==== Data excerpts ====
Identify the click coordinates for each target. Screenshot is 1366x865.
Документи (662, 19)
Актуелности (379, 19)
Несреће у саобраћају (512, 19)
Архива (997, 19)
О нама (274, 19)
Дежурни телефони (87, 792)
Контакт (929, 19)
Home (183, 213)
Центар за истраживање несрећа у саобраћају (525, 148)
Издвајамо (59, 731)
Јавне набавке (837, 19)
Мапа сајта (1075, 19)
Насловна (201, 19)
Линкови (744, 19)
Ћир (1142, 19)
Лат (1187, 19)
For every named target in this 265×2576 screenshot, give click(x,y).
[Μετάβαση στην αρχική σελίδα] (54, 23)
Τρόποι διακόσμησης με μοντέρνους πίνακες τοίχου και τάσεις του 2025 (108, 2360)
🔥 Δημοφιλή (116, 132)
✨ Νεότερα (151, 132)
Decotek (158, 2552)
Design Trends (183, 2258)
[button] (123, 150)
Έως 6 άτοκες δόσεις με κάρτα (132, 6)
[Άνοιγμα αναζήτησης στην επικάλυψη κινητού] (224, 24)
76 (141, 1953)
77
====
Which of the lines in the data contain the string "στην"? Return each one.

[Μετάβαση στην αρχική σελίδα] (54, 23)
[Άνοιγμα αναζήτησης στην επικάλυψη κινητού] (224, 24)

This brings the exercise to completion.